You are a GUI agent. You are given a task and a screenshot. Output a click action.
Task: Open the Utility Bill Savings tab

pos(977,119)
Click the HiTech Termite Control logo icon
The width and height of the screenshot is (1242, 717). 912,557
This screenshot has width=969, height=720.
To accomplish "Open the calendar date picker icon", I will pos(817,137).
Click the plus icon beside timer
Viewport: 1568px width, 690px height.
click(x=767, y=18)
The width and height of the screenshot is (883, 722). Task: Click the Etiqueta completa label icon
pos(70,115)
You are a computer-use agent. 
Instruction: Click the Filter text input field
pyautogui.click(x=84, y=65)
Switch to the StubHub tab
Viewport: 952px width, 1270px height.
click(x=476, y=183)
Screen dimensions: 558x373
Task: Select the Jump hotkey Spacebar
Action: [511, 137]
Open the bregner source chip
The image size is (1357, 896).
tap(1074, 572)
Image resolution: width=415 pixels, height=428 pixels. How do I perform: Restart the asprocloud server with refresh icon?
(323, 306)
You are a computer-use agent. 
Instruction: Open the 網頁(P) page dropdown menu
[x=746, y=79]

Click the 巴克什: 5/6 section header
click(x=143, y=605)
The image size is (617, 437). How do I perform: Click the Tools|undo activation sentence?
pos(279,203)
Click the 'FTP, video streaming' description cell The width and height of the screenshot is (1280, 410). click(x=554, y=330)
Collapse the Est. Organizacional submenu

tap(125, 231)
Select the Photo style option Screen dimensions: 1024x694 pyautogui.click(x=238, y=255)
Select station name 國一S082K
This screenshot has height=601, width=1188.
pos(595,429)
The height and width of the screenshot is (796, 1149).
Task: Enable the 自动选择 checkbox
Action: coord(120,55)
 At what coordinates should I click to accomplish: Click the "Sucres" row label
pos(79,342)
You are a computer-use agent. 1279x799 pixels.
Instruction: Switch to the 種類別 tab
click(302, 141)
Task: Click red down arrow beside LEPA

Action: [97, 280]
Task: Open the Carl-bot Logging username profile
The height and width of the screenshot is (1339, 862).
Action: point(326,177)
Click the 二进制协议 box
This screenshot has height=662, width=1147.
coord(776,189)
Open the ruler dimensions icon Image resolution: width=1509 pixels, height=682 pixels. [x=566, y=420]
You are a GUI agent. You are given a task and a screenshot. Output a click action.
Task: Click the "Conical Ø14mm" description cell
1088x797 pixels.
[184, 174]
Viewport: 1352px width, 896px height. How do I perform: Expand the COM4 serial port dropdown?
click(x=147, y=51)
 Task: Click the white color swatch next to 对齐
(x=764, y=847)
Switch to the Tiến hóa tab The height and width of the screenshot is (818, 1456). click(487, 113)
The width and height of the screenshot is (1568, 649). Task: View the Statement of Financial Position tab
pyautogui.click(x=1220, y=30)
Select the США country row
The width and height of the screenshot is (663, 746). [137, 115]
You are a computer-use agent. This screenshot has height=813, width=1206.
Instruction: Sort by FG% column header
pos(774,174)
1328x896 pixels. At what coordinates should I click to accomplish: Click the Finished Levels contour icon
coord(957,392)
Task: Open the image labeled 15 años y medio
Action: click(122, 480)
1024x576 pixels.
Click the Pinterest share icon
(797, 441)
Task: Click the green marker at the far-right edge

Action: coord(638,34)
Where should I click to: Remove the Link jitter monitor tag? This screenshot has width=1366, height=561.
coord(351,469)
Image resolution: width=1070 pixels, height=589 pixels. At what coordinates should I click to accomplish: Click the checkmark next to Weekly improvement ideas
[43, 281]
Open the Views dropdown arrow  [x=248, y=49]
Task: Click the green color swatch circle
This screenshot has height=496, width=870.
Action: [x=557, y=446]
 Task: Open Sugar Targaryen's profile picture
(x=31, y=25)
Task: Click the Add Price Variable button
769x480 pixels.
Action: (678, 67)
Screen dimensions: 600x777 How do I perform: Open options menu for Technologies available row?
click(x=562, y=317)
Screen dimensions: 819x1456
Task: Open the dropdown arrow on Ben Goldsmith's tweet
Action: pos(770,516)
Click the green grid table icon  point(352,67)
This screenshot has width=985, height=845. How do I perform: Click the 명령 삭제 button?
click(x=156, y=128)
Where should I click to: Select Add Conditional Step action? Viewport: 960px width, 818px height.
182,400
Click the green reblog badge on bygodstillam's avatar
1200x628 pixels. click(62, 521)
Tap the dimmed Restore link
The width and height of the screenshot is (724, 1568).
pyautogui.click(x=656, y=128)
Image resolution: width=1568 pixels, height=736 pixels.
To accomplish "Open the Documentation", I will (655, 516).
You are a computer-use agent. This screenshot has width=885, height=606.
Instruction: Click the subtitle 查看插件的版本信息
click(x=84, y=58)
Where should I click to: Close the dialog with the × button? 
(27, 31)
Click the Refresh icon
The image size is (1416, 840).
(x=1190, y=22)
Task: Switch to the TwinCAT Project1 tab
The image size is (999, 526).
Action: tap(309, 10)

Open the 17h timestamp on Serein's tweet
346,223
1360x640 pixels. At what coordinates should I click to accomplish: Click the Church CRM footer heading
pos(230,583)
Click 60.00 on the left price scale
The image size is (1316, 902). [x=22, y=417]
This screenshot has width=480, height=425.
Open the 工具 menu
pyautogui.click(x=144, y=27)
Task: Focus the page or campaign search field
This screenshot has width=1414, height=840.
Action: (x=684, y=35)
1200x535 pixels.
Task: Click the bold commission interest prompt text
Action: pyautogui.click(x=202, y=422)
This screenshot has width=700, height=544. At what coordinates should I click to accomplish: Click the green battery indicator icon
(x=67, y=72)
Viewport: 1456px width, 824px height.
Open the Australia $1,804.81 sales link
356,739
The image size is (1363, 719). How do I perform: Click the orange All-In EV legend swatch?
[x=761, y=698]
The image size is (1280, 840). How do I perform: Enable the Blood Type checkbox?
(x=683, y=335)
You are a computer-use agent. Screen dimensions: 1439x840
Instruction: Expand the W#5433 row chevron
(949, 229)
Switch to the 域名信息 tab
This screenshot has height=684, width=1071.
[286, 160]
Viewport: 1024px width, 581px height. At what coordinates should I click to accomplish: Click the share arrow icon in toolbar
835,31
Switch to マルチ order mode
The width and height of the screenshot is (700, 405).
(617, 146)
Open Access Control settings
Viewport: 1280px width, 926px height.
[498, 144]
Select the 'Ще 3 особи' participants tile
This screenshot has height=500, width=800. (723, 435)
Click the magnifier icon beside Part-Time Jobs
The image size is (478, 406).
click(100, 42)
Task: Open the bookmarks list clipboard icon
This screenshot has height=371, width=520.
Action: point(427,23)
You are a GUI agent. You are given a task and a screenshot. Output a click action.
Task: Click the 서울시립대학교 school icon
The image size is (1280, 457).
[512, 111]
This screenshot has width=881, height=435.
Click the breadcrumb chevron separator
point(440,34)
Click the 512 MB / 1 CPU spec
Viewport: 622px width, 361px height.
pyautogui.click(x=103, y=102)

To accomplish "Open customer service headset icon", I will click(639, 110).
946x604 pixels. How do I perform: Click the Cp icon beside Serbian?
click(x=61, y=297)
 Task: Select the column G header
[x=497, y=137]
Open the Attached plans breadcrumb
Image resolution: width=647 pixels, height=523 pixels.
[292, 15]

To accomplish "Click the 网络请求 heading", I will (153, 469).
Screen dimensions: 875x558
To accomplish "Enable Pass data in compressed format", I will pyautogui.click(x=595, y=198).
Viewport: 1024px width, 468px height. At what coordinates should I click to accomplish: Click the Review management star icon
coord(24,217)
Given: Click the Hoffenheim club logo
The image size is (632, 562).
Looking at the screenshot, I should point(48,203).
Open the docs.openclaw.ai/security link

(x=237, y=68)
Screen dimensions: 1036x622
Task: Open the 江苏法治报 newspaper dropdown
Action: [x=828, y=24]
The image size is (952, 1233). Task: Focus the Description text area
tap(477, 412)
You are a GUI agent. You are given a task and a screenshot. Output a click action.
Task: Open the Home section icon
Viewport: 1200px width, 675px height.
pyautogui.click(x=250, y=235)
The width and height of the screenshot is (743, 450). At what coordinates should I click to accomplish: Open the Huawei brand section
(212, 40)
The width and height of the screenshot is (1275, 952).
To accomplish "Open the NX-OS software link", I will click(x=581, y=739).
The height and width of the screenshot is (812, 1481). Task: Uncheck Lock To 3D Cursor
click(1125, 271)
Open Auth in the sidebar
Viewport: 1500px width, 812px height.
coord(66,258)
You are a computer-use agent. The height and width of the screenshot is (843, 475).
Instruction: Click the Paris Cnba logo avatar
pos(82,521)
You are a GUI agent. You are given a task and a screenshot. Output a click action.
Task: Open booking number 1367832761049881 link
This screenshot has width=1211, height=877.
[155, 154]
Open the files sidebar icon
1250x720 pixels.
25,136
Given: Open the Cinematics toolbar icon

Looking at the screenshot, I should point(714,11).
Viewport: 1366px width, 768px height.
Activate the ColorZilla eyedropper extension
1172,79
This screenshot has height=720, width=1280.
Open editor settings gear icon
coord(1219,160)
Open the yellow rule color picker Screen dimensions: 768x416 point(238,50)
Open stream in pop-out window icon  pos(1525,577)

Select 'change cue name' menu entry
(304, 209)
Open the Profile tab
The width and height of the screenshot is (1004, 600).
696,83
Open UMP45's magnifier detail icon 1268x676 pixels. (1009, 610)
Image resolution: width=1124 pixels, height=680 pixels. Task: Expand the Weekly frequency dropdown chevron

□ □ □ □ □

● Prompt
Whenever a line above has the word "picker" in it, copy that line.

● Task result
To accomplish "Open the calendar date picker icon", I will pos(817,137).
Open the yellow rule color picker Screen dimensions: 768x416 point(238,50)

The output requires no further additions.